All features were computed in MATLAB 2022b (the mathworks). The set of features named “TimeFeats” constitutes a novel set of features merging many time series descriptors used traditionally in M-EEG analysis, but also unexplored descriptors in the context of M-EEG and collapsed for the first time in a unitary set. We tried to keep the list as comprehensive as possible, while capping the features’ number to ease computability. A detailed description of all the features used can be found at Supplementary Table S2. These included the first four moments of probability distributions, measures of entropy (Waschke et al., 2019, 2021), and features previously used in M-EEG, such as Hurst exponent, Hjorth parameters, and zero crossings (Gemein et al., 2020). Furthermore, we also included a set of wide purpose features called catch22 (Lubba et al., 2019) tailored to account approximately 90% of the variance explained by the massive amount of features of its mother set hctsa (Fulcher & Jones, 2017). This set includes descriptors of time series of various nature, including two features related to the power spectrum of the signal, like the total power in the lowest fifth of frequencies in the Fourier power spectrum and its centroid. This set also included aperiodic components of the power spectrum, as 1/f slope and offset. Since the separation between periodic and aperiodic components can be problematic in data not averaged across repetitions, especially when the data segments are short (1 s) as in our case, we adopted the following procedure. In each parcel, peaks were found on the average spectra from all the repetitions using the FOOOF algorithm (Donoghue et al., 2020). The frequency ranges containing peaks, defined by the central peak frequency and bandwidth obtained by the FOOOF algorithm, were erased from the spectra of every repetition (1 s segments). Aperiodic estimates of 1/f slope and offsets were obtained by fitting regression lines on the log/log spectra, from 1 to 100 Hz but not including the frequencies previously selected by FOOOF and their corresponding power values. A comparison of this method with the original FOOOF algorithm is provided in the Supplementary Information.

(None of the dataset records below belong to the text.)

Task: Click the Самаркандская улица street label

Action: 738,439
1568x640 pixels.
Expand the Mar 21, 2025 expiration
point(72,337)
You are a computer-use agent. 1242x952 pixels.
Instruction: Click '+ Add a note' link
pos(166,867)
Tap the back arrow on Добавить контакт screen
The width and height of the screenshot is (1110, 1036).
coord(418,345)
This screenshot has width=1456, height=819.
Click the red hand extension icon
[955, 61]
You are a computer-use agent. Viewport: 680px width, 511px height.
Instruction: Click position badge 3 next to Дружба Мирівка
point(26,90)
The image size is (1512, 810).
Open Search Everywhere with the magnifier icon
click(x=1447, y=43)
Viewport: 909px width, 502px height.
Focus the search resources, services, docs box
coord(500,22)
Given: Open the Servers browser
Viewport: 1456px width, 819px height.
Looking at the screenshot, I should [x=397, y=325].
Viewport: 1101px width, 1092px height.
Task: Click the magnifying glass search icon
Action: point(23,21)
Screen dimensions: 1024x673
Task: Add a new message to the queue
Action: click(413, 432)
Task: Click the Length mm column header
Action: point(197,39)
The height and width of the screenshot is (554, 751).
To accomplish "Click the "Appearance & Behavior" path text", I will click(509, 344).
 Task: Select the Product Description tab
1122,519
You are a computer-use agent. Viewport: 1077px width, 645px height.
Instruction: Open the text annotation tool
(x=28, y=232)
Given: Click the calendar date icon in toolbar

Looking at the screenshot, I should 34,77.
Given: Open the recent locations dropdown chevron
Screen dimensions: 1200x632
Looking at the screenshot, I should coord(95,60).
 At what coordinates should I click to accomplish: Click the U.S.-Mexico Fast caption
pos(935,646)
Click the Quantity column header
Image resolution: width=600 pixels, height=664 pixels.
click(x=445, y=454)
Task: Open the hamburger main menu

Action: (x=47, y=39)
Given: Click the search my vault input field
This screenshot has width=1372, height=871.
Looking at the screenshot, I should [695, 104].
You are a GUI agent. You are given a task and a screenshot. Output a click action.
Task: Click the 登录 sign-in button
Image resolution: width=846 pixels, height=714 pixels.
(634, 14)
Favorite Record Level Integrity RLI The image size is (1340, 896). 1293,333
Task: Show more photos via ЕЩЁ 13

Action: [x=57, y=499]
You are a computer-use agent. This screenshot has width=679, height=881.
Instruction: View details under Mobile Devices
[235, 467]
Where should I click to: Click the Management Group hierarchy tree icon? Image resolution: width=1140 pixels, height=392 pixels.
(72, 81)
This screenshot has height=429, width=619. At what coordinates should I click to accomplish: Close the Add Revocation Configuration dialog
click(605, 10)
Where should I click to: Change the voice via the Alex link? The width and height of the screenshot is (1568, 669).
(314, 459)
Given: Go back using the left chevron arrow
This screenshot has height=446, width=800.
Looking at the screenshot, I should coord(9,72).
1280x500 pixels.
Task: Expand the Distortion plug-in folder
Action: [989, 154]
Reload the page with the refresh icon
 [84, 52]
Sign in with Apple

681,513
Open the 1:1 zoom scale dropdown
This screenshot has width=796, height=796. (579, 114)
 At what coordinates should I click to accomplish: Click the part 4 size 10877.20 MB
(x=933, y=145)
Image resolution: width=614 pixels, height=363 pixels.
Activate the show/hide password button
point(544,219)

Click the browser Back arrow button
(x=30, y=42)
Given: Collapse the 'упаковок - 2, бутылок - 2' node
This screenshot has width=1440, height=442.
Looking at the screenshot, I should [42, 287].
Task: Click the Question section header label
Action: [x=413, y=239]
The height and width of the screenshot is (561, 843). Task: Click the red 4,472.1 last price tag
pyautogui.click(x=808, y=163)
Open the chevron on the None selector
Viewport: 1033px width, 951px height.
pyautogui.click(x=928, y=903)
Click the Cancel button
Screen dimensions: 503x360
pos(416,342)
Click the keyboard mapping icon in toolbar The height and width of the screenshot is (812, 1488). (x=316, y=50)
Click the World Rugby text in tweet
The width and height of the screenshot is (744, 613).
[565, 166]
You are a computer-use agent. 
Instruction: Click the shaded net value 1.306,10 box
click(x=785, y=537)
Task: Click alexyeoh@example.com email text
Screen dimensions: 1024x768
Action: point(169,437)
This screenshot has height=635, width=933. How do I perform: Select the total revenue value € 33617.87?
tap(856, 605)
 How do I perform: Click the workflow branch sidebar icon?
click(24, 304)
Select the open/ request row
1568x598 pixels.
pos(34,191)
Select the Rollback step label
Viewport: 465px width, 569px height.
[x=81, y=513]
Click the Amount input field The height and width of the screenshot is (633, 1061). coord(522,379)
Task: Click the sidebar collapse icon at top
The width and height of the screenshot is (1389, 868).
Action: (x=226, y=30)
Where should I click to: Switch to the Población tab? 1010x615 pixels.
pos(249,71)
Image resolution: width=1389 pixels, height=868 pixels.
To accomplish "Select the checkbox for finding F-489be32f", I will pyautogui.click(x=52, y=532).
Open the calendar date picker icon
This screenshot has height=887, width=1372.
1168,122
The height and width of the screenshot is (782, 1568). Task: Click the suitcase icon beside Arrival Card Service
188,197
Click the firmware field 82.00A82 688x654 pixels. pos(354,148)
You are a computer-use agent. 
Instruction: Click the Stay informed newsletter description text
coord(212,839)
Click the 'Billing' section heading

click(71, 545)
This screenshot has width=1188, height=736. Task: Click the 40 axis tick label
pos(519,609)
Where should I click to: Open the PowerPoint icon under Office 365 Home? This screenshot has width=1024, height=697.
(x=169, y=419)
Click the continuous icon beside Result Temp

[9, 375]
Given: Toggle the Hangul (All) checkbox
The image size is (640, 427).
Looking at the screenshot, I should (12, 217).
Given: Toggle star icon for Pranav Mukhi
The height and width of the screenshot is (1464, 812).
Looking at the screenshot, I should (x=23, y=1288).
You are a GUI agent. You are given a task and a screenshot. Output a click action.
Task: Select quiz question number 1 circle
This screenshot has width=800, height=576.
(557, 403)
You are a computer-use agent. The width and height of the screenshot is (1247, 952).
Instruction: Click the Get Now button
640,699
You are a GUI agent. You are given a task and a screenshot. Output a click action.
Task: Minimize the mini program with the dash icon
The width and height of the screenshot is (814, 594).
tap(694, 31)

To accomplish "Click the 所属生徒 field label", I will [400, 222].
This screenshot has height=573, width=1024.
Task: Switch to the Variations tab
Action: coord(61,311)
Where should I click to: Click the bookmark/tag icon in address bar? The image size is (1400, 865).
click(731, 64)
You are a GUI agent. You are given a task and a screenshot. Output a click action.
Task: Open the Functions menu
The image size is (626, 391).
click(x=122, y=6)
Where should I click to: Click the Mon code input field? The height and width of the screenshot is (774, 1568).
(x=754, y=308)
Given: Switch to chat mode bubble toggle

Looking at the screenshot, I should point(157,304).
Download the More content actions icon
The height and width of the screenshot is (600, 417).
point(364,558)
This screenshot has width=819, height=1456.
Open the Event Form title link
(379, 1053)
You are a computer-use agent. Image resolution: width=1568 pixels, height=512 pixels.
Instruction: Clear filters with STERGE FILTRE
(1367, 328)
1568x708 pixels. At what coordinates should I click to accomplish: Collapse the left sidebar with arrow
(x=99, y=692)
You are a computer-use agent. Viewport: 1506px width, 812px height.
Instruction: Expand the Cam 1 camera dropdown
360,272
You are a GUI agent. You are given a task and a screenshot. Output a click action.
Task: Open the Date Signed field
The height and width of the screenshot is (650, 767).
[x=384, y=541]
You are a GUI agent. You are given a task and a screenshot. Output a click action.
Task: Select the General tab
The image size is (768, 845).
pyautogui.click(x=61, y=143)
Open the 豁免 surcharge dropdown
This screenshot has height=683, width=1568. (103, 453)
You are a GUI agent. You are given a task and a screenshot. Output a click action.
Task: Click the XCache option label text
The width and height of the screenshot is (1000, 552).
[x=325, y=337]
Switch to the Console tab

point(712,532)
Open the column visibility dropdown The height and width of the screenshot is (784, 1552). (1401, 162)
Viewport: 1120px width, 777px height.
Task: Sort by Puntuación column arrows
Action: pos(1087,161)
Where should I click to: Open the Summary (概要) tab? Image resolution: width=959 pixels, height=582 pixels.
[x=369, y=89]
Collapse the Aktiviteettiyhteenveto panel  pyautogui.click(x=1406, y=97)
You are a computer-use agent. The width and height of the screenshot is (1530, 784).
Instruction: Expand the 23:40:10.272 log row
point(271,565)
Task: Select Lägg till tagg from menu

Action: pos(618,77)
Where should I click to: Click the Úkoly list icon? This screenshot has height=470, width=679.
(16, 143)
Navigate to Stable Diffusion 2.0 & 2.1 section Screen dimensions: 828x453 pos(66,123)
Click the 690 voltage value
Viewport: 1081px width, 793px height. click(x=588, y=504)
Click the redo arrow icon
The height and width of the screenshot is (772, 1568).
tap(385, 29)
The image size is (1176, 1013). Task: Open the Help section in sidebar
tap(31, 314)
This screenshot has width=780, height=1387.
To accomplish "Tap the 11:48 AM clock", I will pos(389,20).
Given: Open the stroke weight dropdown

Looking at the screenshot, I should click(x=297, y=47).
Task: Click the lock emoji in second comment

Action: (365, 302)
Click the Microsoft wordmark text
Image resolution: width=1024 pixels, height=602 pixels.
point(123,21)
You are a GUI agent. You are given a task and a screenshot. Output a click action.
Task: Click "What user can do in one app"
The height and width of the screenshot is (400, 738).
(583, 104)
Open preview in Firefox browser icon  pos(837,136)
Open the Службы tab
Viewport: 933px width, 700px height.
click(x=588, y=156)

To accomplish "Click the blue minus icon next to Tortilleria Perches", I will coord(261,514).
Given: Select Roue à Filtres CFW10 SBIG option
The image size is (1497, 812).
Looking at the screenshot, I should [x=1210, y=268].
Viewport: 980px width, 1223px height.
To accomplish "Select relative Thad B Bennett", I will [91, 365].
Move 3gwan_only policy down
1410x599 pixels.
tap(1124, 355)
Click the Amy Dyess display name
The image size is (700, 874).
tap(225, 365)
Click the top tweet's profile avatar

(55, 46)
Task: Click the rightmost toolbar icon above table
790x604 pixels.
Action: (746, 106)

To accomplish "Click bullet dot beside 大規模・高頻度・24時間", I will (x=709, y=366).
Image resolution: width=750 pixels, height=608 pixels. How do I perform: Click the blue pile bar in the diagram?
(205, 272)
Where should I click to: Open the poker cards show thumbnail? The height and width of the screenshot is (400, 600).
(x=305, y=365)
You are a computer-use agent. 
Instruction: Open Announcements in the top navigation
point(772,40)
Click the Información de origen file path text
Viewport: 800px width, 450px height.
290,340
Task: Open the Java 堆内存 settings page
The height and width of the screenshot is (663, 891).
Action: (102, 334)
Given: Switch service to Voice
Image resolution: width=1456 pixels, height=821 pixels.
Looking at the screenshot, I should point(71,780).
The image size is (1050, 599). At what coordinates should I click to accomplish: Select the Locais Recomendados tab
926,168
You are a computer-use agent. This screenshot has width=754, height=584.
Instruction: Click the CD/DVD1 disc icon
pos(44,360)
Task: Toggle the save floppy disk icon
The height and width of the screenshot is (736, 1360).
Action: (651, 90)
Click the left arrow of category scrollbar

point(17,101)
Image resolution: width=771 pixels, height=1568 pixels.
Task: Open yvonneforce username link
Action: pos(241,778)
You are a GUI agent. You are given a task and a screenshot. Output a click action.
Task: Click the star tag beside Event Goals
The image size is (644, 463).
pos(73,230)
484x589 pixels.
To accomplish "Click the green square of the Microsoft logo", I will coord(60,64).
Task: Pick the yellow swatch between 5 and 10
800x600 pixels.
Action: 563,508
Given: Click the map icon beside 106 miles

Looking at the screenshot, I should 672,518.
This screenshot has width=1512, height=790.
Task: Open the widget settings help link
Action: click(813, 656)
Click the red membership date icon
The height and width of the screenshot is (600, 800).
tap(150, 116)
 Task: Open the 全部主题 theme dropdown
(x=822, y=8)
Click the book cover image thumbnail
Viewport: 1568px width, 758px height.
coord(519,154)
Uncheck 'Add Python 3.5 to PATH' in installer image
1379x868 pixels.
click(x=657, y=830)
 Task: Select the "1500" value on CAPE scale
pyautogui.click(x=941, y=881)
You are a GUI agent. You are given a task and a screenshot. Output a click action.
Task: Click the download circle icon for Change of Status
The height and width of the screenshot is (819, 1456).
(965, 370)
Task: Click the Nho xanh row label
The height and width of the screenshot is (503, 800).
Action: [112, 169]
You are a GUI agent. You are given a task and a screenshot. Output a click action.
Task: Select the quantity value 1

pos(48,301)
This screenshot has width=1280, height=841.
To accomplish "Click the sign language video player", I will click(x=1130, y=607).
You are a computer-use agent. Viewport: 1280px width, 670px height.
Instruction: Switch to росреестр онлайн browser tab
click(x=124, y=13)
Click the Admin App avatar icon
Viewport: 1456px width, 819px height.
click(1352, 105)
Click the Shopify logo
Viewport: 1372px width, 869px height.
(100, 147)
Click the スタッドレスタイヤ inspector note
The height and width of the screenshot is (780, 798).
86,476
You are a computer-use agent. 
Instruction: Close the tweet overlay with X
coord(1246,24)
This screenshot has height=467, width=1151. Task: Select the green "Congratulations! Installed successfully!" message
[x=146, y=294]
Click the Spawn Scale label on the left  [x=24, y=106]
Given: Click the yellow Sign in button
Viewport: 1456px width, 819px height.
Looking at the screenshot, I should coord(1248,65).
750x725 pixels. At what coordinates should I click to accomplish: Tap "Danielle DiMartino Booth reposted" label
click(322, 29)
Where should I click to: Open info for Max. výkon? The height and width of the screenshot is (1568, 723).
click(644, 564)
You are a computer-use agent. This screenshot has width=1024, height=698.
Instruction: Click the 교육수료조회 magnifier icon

To have a benchmark of classification accuracy based uniquely on spectral power, we created two other sets of features. The first, from hereafter “FreqBands”, contained power estimates averaged in the following frequency bands: delta (1–4 Hz), theta (4–8 Hz), alpha (8–13 Hz), beta (13–30 Hz), low gamma (30–45 Hz), and high gamma (55–100 Hz). The second, named “fullFFT”, contained the full FFT spectrum from 1 to 100 Hz, at a frequency resolution of 1 Hz. Power spectra were computed in fieldtrip, with “mtmfft” method and hanning tapering. The same features were computed on both the MEG and EEG datasets.

The number of features was different for each set. The TimeFeats set contained 41 features, the FreqBands six features, whereas the fullFFT one-hundred, in all cases considered for each of the cortical parcels examined.

For the analyses comparing the classification accuracy of the different feature sets, TimeFeats were computed on the broadband signal (Figs. 1, 3, and 4). To get a better overview of the impact of specific features from TimeFeats in different frequency bands, we also computed every feature of TimeFeats in the signal bandpassed in every frequency band (Fig. 2).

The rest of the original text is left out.